_抜粋本文_
気持ち悪い時間帯が長かったからエネルギー補給が足りないと、折り返し前にアスリチューンを飲む頻度を高めたことで気持ちも高まってきた。
CCや酵素サプリメントの効果なのか分からないが、気持ち悪さも薄らいできた。
そもそもDNSにするか迷う程の状態の脚が厳しくなるのは、下り基調のこれからだけど出来る範囲の走りをしようと思った。
49.2km〜50km 03’38
下りは脚に大きな負担がかからないように、ピッチを上げて一歩一歩の衝撃を抑えた。
50km〜55km 28’58
2014年は重心を前に持って行ってスピードを上げて一気に下ったが今回はそんな走りは出来ない。それでも視界に入るランナーに短時間で追いつき追い越した。

_取り組む課題_
レース記録の抜粋に名前が出てくる補給品とサプリメントを、すべて挙げる。

_提供資料_
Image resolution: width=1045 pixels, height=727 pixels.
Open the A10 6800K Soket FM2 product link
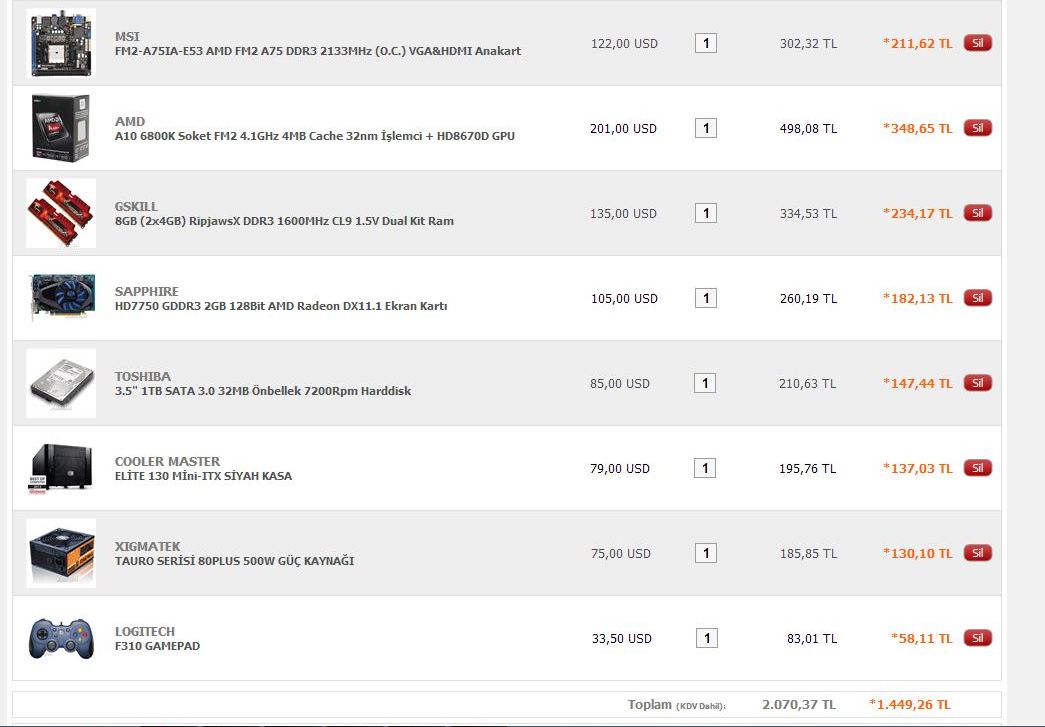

_記述解答_
アスリチューン、CC、酵素サプリメント